Bleues et vertes, mais aussi des trames brunes, noires et violettes
Il ne suffit pas de recomposer que des trames vertes et bleues. D'autres types de trames font l'objet d'aménagements :
La trame brune qui reconstitue la continuité des sols, en les rendant à leur perméabilité naturelle par exemple. Ou en élargissant les fosses de plantations d'arbres en ville : au lieu de ne leur laisser qu'une fosse arrondie autour de chaque tronc, des larges bandes de terre sont laissées entre tous les arbres qui constituent une allée. Les racines sont plus libres de s'y épanouir, le sol, au contraire d'un sol bétonné, garde la fraîcheur et les petits insectes y reprennent leurs droits, attirant leurs prédateurs.
Quant à la trame noire, c'est l'espace nuit. L'obscurité de la nuit, qui permet le repos d'une partie de la faune et de la flore, mais aussi l'éveil des animaux nocturnes. Un rééquilibre se fait, qui n'est pas possible quand les zones urbaines, qui restent allumées toute la nuit. La nuit, c'est aussi l'alternance des températures. Une zone bétonnée va restituer la chaleur accumulée dans la journée, empêchant l'alternance des températures. Tandis qu'une zone enherbée, va permettre un temps de respiration et de fraîcheur aux zones chauffées par le soleil. Un rééquilibre tout naturel que la bétonisation nous a fait parfois oublier.

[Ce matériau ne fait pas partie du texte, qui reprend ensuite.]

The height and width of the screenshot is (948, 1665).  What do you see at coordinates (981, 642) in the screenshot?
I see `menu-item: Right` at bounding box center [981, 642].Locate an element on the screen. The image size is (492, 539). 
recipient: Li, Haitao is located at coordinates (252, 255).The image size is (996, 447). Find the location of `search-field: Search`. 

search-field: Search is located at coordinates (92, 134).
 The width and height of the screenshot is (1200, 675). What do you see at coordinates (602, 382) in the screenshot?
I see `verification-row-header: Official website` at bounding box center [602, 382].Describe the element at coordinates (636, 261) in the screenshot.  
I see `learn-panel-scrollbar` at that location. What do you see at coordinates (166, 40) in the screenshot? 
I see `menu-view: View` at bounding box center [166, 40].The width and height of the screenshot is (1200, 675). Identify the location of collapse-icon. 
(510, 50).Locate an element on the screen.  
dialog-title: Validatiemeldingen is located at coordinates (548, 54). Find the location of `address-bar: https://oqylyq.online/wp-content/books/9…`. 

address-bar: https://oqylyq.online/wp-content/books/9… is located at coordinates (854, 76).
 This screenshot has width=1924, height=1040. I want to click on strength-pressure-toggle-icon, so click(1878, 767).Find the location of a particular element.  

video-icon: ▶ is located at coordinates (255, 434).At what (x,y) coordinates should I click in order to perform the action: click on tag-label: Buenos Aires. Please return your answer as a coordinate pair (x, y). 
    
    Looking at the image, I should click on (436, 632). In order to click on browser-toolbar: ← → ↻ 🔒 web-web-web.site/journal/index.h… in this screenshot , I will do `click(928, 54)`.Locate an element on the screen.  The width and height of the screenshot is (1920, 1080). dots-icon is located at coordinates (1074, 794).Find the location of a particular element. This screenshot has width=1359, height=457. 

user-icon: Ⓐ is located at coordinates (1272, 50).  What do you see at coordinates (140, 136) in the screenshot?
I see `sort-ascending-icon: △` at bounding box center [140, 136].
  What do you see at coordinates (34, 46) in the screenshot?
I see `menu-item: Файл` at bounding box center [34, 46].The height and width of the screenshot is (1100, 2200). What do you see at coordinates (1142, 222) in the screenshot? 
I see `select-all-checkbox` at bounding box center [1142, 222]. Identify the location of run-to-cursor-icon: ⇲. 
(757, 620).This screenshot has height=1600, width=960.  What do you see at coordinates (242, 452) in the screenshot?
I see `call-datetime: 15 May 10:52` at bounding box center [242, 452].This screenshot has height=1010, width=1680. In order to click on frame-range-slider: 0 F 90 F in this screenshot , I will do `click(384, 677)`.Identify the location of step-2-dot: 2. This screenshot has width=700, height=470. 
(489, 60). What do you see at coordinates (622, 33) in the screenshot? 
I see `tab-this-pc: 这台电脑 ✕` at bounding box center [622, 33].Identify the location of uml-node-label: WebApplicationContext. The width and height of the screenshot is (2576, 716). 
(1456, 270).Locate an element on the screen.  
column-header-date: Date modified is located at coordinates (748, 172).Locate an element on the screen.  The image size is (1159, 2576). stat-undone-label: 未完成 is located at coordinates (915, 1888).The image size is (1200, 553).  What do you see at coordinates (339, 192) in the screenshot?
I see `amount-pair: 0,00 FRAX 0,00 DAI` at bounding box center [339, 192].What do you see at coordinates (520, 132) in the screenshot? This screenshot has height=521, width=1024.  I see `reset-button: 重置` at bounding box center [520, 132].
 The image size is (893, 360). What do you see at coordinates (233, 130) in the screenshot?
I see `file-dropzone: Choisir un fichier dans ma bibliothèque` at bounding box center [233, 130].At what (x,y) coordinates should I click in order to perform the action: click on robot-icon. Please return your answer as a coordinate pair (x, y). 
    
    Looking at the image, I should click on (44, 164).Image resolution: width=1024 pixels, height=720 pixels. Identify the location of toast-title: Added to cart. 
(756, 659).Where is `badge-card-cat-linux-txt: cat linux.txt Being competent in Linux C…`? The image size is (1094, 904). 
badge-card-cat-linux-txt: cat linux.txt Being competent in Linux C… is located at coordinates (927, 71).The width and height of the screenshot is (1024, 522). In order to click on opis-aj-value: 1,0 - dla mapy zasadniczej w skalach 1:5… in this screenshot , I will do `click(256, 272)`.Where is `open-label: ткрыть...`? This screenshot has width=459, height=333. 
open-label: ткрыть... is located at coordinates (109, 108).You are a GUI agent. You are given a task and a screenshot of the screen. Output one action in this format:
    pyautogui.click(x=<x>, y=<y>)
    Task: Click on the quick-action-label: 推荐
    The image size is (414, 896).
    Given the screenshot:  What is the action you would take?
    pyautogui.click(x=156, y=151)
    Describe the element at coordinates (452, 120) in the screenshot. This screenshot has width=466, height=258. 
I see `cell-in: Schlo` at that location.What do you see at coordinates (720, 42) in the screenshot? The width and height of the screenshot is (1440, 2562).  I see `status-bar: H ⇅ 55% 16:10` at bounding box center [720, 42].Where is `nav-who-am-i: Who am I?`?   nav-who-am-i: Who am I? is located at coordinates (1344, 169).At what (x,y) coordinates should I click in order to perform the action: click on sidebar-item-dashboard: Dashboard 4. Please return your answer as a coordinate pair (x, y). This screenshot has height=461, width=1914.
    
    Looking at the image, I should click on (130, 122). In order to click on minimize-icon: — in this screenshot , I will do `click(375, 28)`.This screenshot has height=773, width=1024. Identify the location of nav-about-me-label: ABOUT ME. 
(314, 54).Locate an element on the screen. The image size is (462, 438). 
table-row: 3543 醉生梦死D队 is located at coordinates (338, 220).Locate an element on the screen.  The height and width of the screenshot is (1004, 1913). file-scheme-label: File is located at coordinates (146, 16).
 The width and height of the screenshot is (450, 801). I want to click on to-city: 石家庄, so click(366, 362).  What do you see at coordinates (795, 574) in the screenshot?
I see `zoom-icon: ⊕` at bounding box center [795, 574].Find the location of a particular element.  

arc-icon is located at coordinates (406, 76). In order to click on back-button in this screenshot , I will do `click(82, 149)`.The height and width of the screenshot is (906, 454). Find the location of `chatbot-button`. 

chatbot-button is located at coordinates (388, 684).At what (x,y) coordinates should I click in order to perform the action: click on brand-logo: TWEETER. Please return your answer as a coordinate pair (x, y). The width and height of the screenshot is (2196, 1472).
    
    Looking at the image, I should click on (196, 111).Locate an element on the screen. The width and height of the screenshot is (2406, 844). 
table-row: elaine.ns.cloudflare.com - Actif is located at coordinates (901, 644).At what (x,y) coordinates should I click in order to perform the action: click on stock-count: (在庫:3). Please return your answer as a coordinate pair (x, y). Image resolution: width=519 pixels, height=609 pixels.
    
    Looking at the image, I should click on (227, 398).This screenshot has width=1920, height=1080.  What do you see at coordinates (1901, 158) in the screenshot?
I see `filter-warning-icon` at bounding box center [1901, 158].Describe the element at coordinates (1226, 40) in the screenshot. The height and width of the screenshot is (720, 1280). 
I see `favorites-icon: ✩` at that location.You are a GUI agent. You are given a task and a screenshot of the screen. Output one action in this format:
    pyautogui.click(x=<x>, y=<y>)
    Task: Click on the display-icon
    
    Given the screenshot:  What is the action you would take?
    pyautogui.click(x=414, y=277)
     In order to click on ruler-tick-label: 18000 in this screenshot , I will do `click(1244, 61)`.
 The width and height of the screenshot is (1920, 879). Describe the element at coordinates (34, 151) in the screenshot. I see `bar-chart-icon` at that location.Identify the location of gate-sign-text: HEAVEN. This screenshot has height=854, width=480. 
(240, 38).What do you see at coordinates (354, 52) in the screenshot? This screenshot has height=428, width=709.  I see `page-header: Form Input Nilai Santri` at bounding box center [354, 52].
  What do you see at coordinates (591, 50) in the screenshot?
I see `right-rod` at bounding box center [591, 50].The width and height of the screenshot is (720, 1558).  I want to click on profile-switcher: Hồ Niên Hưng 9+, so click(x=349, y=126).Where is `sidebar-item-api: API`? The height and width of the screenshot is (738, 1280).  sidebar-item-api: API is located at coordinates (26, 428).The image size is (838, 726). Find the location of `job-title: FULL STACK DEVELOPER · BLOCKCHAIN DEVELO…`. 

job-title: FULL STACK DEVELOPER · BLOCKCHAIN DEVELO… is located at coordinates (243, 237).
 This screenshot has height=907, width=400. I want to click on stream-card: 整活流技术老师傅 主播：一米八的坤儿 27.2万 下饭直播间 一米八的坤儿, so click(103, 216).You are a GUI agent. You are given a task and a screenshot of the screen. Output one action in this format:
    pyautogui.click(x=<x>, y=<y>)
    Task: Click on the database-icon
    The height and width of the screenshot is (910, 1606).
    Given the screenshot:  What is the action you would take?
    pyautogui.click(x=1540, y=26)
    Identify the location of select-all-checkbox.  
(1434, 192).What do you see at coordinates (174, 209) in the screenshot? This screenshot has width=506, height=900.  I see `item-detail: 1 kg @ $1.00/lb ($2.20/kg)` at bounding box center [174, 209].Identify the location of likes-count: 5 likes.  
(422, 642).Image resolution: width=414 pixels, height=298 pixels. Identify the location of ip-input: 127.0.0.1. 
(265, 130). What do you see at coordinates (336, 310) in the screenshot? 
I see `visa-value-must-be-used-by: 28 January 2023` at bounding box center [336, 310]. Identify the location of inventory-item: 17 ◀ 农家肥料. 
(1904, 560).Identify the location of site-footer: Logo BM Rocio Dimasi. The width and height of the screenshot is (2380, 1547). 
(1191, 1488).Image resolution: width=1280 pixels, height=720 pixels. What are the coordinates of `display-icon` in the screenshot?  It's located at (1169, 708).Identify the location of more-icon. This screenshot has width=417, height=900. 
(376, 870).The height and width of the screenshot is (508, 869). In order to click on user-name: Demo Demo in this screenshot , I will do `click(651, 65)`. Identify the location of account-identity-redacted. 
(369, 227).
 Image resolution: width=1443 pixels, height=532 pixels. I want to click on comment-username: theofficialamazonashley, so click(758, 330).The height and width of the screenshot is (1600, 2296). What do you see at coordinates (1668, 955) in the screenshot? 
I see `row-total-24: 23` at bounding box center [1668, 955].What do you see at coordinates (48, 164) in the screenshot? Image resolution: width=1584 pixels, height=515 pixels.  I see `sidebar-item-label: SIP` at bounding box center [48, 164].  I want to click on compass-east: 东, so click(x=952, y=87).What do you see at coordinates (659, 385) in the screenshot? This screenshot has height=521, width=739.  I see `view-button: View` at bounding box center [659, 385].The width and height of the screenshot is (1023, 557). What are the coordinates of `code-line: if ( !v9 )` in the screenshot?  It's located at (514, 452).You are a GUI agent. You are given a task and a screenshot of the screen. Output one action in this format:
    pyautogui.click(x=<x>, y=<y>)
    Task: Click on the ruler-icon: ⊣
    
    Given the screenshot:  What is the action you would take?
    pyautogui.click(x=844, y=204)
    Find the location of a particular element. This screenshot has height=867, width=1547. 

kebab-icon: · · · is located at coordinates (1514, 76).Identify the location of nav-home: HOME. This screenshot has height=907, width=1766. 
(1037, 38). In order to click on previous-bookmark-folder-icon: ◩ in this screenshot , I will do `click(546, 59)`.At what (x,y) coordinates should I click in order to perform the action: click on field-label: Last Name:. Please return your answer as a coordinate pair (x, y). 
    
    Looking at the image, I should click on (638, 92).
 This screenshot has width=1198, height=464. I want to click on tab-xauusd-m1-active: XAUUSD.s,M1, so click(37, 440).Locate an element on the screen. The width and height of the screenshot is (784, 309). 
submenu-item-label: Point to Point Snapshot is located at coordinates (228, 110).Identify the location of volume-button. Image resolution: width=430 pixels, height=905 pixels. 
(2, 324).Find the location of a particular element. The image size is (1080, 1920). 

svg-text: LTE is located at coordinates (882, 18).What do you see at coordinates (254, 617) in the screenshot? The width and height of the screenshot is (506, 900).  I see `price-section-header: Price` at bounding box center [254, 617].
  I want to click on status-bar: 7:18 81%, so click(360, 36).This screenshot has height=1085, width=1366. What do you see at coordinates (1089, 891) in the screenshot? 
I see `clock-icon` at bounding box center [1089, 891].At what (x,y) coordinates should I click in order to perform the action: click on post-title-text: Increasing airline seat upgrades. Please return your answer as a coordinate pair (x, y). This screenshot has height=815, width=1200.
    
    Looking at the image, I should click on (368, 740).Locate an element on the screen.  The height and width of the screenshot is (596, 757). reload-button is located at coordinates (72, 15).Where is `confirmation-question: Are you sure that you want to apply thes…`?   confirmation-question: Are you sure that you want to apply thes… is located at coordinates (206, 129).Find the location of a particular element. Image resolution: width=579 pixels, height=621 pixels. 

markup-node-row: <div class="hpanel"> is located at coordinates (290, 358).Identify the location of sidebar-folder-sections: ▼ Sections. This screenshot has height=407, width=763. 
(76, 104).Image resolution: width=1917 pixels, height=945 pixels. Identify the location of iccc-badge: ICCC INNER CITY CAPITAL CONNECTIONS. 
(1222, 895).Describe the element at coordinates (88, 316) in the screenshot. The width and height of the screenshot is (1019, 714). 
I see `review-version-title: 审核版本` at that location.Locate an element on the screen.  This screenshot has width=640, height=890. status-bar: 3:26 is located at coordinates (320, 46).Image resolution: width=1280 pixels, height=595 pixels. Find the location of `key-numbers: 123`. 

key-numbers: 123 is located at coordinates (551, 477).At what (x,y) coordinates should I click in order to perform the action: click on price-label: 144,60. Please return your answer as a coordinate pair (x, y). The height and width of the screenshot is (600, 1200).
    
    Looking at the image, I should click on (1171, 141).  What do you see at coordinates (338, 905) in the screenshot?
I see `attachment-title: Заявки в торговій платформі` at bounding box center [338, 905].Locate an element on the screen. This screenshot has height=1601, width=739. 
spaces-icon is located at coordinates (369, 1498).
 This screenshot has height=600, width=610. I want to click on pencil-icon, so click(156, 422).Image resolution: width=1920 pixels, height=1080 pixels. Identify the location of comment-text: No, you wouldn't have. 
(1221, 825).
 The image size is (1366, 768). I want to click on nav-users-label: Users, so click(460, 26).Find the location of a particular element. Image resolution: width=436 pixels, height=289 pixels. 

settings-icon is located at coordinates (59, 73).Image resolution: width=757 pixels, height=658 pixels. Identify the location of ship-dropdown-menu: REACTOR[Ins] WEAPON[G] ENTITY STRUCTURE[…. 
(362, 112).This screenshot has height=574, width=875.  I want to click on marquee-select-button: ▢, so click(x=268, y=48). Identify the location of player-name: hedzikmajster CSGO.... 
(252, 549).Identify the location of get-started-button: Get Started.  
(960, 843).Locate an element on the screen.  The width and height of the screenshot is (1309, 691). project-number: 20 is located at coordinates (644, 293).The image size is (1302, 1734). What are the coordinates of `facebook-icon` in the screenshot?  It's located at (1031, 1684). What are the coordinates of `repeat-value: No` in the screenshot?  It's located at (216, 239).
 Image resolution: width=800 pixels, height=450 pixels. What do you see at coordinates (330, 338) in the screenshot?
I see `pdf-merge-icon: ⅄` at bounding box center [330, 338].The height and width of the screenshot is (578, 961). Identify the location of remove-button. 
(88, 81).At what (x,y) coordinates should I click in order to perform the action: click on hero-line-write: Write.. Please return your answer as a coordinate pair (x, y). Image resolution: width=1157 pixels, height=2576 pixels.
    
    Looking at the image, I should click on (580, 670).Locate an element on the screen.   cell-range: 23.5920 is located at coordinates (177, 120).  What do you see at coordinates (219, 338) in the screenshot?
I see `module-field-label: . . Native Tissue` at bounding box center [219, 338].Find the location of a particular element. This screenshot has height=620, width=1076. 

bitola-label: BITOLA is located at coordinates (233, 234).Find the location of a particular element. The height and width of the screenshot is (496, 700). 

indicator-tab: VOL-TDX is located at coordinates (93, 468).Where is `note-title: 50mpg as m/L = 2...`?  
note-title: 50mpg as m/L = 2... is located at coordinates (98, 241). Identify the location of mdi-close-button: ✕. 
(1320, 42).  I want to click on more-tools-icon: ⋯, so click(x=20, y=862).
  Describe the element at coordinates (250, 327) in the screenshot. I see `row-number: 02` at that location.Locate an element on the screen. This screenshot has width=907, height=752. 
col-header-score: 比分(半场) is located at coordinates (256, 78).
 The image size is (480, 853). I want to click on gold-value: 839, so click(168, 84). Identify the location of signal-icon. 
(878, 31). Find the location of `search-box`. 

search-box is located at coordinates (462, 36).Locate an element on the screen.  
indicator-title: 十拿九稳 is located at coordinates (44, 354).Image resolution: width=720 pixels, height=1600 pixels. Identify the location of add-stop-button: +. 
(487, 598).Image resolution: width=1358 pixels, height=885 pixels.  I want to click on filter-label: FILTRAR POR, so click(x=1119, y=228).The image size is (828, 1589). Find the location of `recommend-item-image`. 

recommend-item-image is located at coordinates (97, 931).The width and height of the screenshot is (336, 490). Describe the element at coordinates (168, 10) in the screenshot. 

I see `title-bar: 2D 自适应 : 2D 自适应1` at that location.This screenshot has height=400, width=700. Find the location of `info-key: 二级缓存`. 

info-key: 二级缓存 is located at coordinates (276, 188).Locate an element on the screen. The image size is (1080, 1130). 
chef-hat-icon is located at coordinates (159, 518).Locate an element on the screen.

Et ainsi de suite, certains chercheurs évoquent désormais une trame aérienne, pour les espèces volantes, une trame souterraine, pour les espèces du sous-sol. Mais aussi une autre contre les produits phytosanitaires et même une trame violette, pour contrer les ruptures liées au ruban violet des routes et des autoroutes. La palette pour la biodiversité n'en finit pas de s'enrichir.